The development of tolerance and addiction to morphine is thought to involve 'anti-opioid' systems that include some types of glutamate receptor. In the Journal of Neuroscience, Inoue et al. show that both tolerance and dependence require a specific receptor subtype, but that they are mediated by different brain areas.

The authors investigated the effects of morphine in mice lacking the gene for the NR2A subunit (also called GluRε1) of the N-methyl-D-aspartate (NMDA) receptor. The NR2A-knockout mice showed an increase in the acute analgesic effect of morphine, but the ability of morphine to induce tolerance or dependence was reduced in these mice.

In control mice, chronic treatment with morphine that was sufficient to induce tolerance also caused an increase in levels of NR2A in certain areas of the brain: the periaqueductal grey, the ventral tegmental area and the nucleus accumbens.
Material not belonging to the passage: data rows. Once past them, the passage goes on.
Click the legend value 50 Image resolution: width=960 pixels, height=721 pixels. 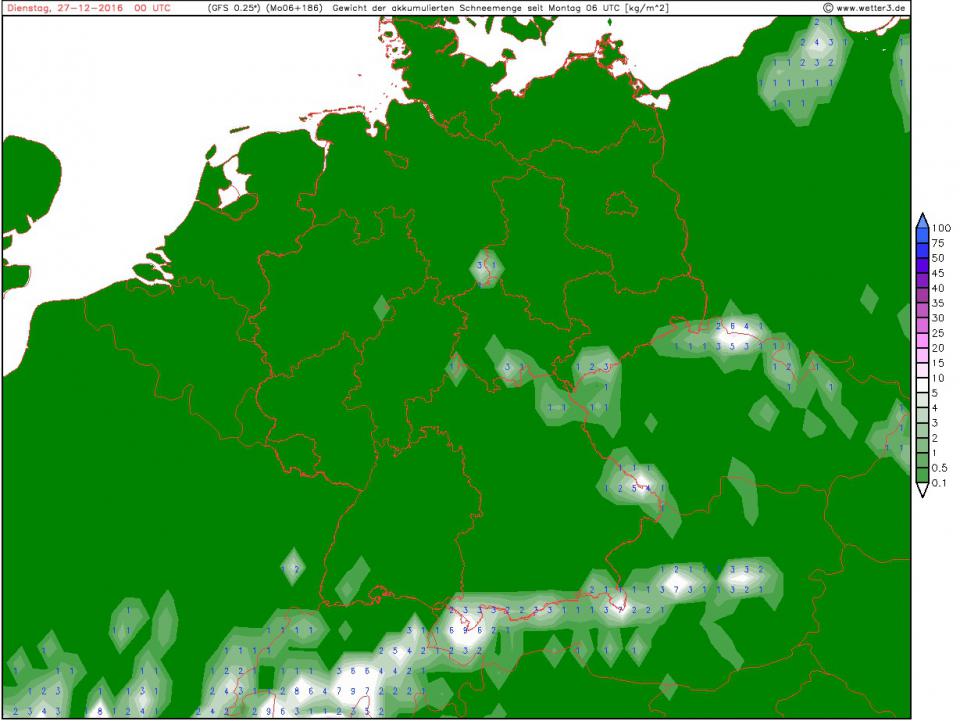point(937,258)

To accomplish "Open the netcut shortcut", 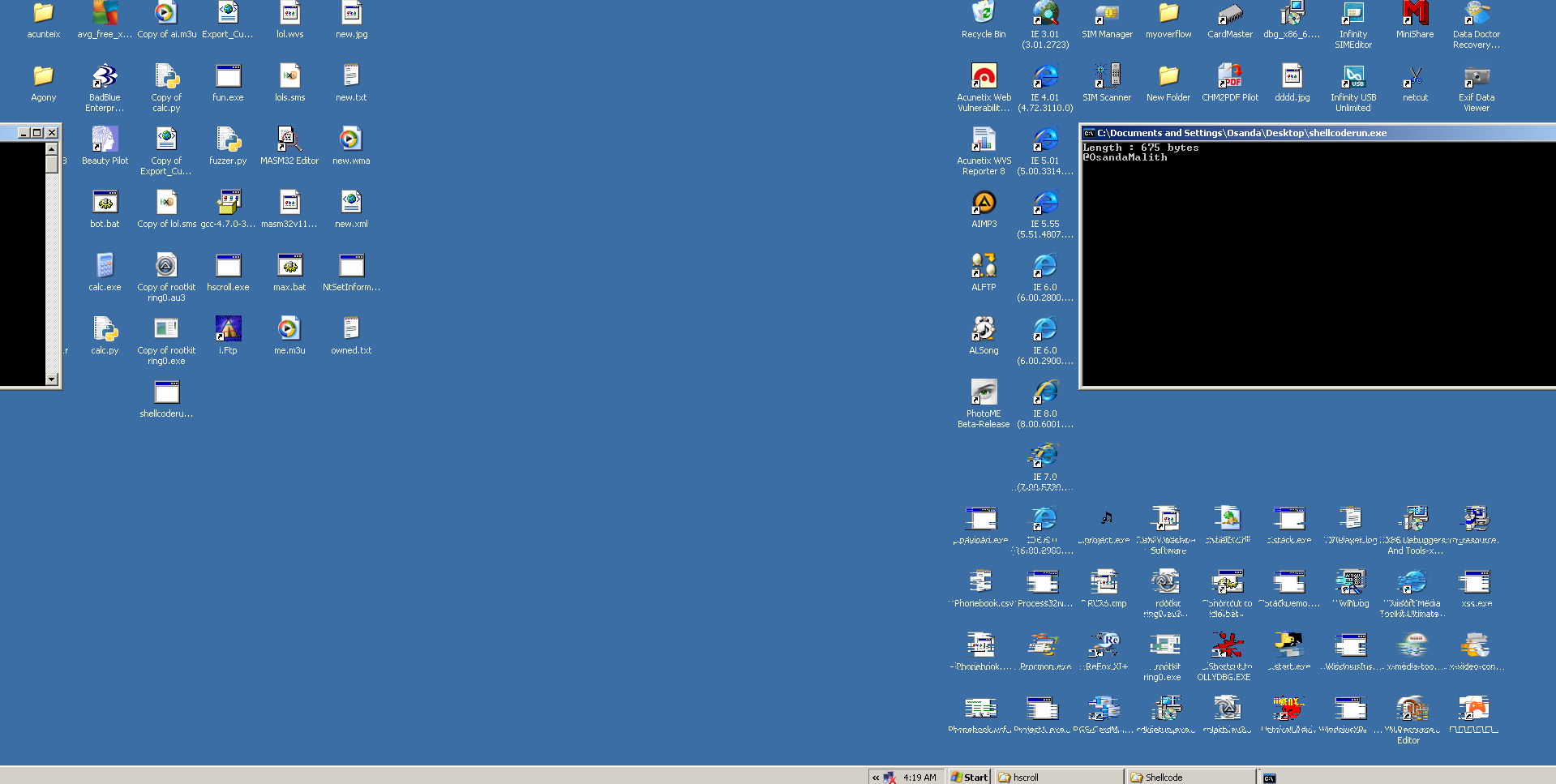I will (1414, 77).
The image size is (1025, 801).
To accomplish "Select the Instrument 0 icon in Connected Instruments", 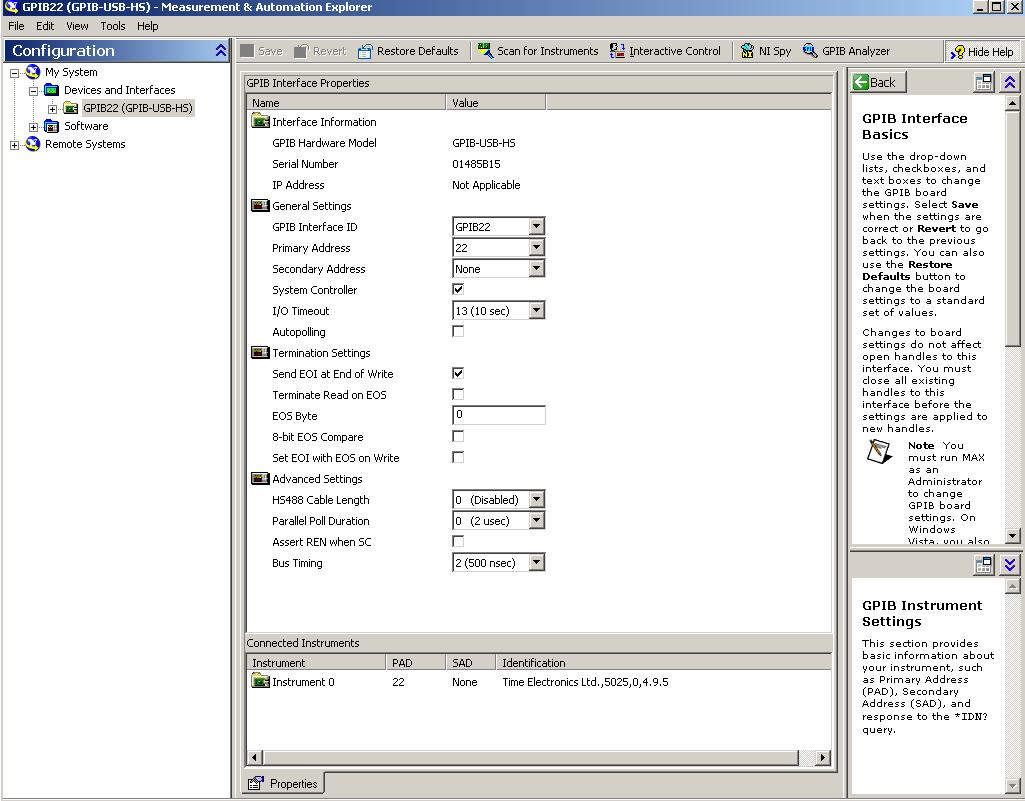I will point(261,682).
To investigate the roles of these areas more fully, Inoue et al. induced expression of NR2A by electroporating the gene into specific nuclei in the brains of adult mice. Expression of NR2A in either the periaqueductal grey or the ventral tegmental area — but not the nucleus accumbens — rescued the ability of morphine to induce tolerance in the mutant mice.

Induction of dependence by a different treatment protocol also increased NR2A expression in normal mice, but in this case the increase was only in the nucleus accumbens. Consistent with this, knockout mice in which NR2A was expressed in the nucleus accumbens became susceptible to morphine dependence.

The new results support the idea that an increase in NR2A in specific brain areas might contribute to the development of tolerance and dependence by acting as part of an 'anti-opioid' system. Local electroporation of receptor genes into the brains of knockout mice could represent a useful approach for investigating these and other effects.